Visions of Unity after the Visigoths

Early Iberian Latin Chronicles and the Mediterranean World

Abstract

This study focuses on post-Visigothic Latin chronicles as testimonies of an intense search for models of stability and social cohesion on the Iberian Peninsula. As the principal source of Iberian political thought between the eighth and mid-thirteenth centuries, these texts have long been regarded from the perspective of modern-day national boundaries of a political entity called Spain.
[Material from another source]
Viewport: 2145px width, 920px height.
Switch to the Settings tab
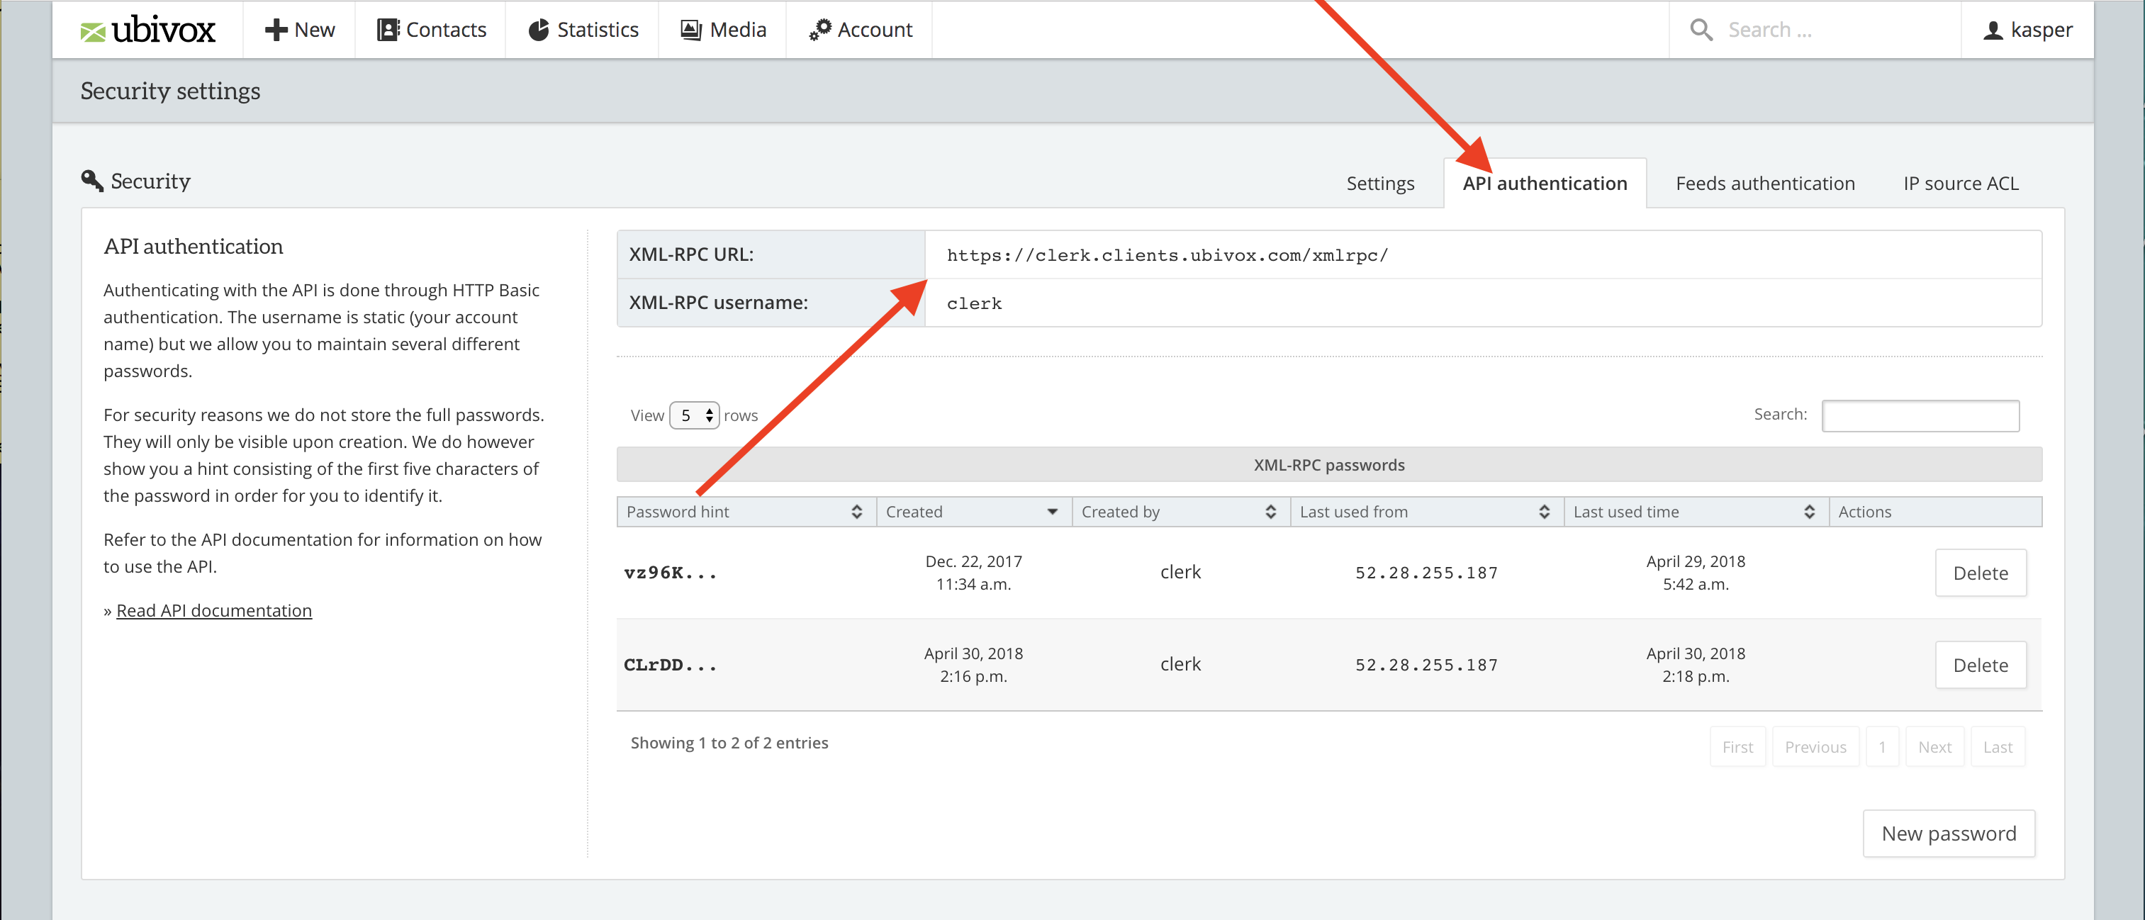click(x=1380, y=183)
From the post-national perspective of Mediterranean studies, which considers Iberian centres of power in cultural contact with the broader world, post-Visigothic Iberian chronicle writing is seen as a cultural practice that seeks to reconcile the imperative of unity and stability with the reality of diversity and social change.

The book examines, firstly, the Andalusi Christian narrative of Visigothic political demise, which originated in Iberian communities between the mid-eighth and mid-ninth centuries. Second, it explores the narrative of sovereignty, developed in Asturias-León from the late ninth century onwards. Finally, it examines the historiographical manipulation of both of these traditions in Rodrigo Jiménez de Rada’s (1243).

The ongoing contact between Iberian Latin textual communities and the broader Mediterranean is interpreted as central to both the development of Iberian historical mythology and its historiographical renovation.